Le Dr. Max Nordau, fameux philosophe austro-juif souvent comparé à Job ou à Osée, vient prêcher une fois de plus l'obligation pour l'État d'accepter la morale dont s'inspire le citoyen et de s'y conformer. Interrogé à Paris par un correspondant du London Observer désireux d'apprendre de sa bouche s'il constatait un avancement moral parmi les nations, il répondit sans hésitation par la négative: "Il n'y en aura pas, a-t-il dit, avant que la morale soit pour une nation ce qu'elle est pour un particulier. Un homme vole une montre d'or: vite le voici en prison. Une nation vole une mine d'or: qui peut bien la châtier —à moins que ne vive la Société des Nations? Le monde baptise le premier cas de vol, le second de conquête. Ici c'est la propriété qui détermine la moralité de l'acte, là c'est seulement la force. La force fait le droit. Et toutes les nations se fardent de la même couleur."

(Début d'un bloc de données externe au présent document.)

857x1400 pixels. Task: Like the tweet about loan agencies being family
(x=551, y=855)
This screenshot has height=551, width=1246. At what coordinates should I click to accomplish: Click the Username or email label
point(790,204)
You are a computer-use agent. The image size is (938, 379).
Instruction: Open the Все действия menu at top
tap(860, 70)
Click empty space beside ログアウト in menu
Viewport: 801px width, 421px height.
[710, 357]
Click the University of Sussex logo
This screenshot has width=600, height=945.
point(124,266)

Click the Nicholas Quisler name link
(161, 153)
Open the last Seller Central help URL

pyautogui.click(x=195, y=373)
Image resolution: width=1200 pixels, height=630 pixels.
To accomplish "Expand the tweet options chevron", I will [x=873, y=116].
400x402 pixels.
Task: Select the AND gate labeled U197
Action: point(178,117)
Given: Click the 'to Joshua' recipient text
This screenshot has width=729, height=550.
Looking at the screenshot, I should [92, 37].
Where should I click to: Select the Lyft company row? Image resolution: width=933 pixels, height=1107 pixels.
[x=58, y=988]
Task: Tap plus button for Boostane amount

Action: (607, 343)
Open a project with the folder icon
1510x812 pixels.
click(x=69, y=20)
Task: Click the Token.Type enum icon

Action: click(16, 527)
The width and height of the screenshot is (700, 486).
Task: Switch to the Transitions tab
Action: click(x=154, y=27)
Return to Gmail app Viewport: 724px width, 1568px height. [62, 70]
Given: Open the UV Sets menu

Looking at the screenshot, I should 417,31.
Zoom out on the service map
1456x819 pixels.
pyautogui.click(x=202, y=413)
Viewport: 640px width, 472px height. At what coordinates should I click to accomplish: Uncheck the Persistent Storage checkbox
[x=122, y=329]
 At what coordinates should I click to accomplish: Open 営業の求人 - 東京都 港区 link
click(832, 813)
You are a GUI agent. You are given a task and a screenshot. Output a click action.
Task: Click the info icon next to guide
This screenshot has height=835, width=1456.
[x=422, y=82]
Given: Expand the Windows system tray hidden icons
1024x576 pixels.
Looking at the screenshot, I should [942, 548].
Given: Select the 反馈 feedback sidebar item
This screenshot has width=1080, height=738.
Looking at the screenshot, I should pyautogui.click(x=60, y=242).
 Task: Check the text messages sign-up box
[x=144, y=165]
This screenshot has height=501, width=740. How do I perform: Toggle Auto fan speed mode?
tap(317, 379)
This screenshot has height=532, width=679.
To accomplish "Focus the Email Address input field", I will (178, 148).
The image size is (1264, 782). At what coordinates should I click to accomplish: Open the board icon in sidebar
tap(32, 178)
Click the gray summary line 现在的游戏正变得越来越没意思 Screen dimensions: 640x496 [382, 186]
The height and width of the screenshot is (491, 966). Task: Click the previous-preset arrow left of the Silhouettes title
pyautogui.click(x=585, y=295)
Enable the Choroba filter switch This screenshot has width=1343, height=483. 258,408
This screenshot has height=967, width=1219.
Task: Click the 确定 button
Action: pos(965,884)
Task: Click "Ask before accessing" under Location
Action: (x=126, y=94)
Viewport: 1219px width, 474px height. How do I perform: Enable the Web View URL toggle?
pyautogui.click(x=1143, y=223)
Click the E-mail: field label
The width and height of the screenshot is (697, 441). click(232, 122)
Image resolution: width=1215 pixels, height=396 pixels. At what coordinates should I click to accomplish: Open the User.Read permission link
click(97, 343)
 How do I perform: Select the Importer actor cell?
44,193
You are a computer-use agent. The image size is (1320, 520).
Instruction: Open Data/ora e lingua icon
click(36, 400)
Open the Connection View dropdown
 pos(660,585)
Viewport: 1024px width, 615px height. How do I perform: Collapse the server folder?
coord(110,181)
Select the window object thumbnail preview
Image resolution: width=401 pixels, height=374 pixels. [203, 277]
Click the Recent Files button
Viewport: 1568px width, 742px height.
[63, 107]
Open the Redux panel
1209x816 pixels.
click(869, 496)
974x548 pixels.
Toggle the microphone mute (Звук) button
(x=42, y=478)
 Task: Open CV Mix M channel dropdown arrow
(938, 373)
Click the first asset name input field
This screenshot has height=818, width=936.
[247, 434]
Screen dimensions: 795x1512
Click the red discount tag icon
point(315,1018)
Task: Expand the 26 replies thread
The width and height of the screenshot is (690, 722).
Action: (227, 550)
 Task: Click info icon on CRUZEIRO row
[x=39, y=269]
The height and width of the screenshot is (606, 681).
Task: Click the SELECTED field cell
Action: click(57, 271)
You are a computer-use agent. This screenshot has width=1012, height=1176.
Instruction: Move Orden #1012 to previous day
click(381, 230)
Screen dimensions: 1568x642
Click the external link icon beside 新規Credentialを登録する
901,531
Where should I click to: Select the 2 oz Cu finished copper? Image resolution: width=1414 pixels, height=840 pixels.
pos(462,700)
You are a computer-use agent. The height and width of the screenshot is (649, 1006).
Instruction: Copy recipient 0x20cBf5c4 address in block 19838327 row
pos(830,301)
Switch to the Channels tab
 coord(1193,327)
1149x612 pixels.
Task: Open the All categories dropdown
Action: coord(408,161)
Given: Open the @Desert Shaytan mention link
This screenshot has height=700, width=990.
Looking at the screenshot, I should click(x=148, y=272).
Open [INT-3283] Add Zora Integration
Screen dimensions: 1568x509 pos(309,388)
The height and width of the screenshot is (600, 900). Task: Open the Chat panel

De telles paroles n'ont rien de bien nouveau; assurément, nul n'ignore qu'elles expriment la pure et simple vérité. Si grandes que soient les différences entre les nations, et il y en a, ces différences ne sont toutes qu'une affaire de degrés. Seulement, n'est-il pas surprenant qu'après vingt siècles environ de Christianisme ces paroles soient justifiées? Cela prouve que le monde occidental, dans son essence même, n'est pas chrétien mais païen. Le Christianisme lui a posé des conditions qu'il n'a pas encore pu satisfaire. C'est pourquoi il est tant parlé de la faillite du Christianisme. Mais ce dernier n'est pas plus en faillite en raison du bruit fait autour de son nom que ne le seraient les mathématiques si des professionnels du calcul devaient s'aviser de les ignorer. Jésus-Christ insistait sans relâche sur le fait que pour être un Chrétien il est impératif d'obéir à la loi; loi de l'individu, précisait-il encore, et non de la nation. Le quatrième Évangile est dans son entier une sorte de Blackstone du Ie siècle, dans lequel la nécessité d'obéir à la loi divine est placée avec persistance devant les hommes.
De la nation, Jésus ne s'embarrassait guère; il la laissait à Caïphe. Il savait qu'elle n'était que le reflet des valeurs individuelles qui la composent, et que sa conversion ne pouvait avoir lieu qu'après celle de ces dites valeurs. Si l'individu accepte la loi pour lui-même, elle sera manifestée par la conduite de la nation. Mais c'est un fait que le particulier n'agit pas de la sorte. Tout au plus se contente-t-il d'accepter certaines bornes qui lui paraissent nécessaires à la stabilité de l'ordre social. Mais si, comme individu, il peut s'en défaire dans les limites de la loi, il n'y manque pas en général. Ce qui revient donc à dire qu'il n'applique pas rigoureusement la loi à lui-même. Max Nordau déclare: "Un homme vole une montre d'or: vite le voici en prison." Mais le juge et le jury n'ont-ils pas volé plusieurs montres d'or le matin même par une transaction légale à la Bourse? Jésus-Christ, avec une sagesse qui dépassait celle des hommes, s'est exclamé: "Vous avez entendu qu'il a été dit: 'Tu ne commettras point d'adultère.' Mais moi, je vous dis: Quiconque regarde une femme pour la convoiter, a déjà commis l'adultère avec elle dans son cœur."